Give every line from the entries that contains "section".

-- Record extracts --
***

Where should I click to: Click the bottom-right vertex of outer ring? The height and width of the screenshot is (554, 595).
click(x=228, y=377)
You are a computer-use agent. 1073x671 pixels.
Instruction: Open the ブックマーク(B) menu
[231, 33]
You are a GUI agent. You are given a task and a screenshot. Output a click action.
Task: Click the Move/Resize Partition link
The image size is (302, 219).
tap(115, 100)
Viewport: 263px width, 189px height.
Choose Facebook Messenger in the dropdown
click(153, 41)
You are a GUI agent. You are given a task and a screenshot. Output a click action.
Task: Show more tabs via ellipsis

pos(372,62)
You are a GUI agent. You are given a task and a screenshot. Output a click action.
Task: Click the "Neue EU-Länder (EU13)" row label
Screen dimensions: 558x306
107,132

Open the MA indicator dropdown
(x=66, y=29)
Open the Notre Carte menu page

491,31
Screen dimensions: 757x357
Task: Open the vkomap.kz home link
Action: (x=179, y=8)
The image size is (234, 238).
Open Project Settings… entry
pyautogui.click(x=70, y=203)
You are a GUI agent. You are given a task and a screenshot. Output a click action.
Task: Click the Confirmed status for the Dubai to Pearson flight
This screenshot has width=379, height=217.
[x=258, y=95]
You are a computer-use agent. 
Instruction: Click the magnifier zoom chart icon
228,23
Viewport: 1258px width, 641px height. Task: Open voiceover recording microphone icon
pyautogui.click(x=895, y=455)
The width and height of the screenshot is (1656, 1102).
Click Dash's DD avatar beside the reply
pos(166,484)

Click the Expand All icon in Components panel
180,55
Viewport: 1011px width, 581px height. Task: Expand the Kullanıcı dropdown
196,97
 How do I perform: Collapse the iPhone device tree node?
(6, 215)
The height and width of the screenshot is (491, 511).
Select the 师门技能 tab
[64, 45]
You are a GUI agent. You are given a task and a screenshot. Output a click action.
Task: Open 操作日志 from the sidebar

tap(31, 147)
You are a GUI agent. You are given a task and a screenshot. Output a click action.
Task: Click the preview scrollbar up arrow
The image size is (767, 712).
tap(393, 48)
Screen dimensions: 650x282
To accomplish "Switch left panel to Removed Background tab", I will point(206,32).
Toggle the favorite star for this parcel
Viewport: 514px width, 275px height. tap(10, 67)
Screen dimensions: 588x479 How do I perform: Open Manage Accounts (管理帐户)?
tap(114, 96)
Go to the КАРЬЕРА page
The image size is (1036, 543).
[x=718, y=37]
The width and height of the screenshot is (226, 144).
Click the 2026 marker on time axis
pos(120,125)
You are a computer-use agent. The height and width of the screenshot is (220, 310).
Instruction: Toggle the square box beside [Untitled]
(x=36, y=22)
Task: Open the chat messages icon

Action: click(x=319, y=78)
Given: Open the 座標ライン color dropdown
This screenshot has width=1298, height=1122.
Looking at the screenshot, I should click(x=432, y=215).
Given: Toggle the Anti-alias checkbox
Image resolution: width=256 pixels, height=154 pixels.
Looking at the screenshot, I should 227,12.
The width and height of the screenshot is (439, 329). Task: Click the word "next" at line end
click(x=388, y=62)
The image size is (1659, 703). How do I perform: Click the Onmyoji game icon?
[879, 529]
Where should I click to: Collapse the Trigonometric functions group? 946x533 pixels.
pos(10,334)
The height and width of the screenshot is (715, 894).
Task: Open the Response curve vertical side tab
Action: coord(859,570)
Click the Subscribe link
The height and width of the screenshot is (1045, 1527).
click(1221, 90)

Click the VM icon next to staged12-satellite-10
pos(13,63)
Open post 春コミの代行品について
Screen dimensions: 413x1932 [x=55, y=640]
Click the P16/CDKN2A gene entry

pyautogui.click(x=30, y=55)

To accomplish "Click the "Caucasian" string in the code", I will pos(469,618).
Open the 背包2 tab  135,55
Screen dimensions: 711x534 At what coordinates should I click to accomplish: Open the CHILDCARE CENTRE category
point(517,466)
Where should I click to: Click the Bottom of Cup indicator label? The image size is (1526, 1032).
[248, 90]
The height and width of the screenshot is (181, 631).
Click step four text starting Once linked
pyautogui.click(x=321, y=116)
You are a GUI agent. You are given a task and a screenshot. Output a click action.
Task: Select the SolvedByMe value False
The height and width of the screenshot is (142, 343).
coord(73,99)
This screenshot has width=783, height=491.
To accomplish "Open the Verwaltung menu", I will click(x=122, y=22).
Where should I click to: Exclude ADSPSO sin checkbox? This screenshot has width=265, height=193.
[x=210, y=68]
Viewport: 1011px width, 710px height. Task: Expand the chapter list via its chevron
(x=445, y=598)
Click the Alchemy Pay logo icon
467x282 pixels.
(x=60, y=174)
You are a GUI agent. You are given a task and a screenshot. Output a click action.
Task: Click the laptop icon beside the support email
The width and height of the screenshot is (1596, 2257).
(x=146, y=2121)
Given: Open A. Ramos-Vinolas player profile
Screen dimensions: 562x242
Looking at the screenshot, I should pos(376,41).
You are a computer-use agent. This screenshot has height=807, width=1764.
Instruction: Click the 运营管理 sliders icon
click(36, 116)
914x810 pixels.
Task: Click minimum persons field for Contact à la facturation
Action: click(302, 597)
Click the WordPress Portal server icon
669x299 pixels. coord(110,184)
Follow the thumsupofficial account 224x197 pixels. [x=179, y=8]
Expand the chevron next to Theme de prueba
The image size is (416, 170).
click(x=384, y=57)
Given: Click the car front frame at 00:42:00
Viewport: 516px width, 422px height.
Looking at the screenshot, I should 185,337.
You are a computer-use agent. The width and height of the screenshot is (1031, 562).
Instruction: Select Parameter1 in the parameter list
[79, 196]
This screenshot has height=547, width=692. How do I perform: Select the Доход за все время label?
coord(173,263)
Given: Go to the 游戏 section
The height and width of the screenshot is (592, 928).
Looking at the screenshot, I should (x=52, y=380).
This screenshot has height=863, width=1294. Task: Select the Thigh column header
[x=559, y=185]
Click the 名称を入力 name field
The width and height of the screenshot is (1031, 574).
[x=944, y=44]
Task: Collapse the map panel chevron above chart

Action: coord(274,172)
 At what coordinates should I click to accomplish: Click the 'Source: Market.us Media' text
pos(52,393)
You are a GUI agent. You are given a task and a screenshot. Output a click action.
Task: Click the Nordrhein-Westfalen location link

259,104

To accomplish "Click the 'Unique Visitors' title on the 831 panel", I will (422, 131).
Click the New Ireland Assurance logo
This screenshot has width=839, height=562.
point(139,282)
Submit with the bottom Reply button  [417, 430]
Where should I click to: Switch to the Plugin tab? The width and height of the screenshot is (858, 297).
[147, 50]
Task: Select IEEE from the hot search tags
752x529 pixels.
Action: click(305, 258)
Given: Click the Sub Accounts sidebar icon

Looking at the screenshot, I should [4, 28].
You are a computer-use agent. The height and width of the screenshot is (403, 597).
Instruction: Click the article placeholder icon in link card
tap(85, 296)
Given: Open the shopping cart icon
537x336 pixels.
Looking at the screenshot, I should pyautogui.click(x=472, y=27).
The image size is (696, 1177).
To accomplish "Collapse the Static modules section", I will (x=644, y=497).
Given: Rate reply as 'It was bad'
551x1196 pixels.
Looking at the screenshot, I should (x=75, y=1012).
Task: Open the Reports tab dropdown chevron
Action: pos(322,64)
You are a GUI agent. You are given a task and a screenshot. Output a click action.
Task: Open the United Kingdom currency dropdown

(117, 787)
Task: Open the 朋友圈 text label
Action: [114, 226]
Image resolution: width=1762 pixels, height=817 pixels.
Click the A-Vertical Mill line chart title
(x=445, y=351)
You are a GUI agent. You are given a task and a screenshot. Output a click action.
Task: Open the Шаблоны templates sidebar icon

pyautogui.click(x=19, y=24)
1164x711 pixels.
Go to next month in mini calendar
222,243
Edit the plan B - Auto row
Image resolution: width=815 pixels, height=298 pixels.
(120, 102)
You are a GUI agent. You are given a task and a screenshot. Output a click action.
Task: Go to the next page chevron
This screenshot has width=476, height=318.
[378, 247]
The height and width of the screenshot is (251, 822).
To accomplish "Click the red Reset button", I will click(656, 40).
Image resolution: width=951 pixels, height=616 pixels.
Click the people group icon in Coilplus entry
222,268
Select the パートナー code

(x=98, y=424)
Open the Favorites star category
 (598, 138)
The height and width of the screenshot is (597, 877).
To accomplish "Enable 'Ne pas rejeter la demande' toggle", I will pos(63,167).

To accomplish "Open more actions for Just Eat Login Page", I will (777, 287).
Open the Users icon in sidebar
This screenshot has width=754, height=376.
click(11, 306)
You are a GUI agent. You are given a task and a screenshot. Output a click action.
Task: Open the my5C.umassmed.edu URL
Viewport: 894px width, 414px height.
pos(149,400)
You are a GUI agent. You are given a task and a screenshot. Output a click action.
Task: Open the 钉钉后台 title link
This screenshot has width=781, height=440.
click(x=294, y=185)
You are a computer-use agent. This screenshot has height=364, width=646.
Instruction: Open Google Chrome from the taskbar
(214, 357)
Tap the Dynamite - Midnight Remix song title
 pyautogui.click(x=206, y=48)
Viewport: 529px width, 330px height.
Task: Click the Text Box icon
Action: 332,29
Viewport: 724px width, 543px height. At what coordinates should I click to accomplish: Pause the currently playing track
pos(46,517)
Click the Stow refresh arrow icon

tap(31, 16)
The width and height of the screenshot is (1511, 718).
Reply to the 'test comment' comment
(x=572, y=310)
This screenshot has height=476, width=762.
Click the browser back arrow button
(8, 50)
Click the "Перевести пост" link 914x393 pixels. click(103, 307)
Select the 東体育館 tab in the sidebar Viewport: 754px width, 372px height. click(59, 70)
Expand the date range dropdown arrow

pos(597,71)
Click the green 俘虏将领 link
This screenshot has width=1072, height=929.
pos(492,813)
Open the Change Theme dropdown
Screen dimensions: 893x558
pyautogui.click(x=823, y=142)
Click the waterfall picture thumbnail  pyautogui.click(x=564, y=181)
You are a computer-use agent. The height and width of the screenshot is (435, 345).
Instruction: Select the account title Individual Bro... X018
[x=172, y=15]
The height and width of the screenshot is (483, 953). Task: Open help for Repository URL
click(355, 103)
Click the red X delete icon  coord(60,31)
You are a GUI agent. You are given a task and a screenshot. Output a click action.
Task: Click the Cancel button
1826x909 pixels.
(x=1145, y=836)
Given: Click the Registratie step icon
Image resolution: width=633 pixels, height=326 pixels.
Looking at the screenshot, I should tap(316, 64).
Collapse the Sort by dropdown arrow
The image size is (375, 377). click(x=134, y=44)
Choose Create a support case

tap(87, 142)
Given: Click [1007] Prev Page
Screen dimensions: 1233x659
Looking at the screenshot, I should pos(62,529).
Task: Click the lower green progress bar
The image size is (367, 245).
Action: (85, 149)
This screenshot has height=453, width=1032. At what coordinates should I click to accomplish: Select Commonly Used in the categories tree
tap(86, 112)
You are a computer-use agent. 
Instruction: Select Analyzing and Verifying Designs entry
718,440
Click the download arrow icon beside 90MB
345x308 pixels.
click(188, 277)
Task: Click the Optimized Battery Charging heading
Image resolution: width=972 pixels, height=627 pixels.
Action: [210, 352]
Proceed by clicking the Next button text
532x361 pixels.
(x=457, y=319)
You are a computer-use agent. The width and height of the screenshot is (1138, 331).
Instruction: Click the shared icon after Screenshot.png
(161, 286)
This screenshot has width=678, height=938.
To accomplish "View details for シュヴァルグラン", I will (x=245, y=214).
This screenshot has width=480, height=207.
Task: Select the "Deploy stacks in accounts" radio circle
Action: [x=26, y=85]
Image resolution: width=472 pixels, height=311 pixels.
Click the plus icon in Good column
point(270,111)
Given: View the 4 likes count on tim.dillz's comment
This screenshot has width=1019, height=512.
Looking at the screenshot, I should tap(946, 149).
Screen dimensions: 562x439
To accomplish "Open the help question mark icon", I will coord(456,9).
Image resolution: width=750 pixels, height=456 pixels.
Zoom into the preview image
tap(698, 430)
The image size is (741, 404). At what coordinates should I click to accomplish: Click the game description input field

***

-- Completed task --
Given: Go to the 游戏 section
To accomplish "Collapse the Static modules section", I will (x=644, y=497).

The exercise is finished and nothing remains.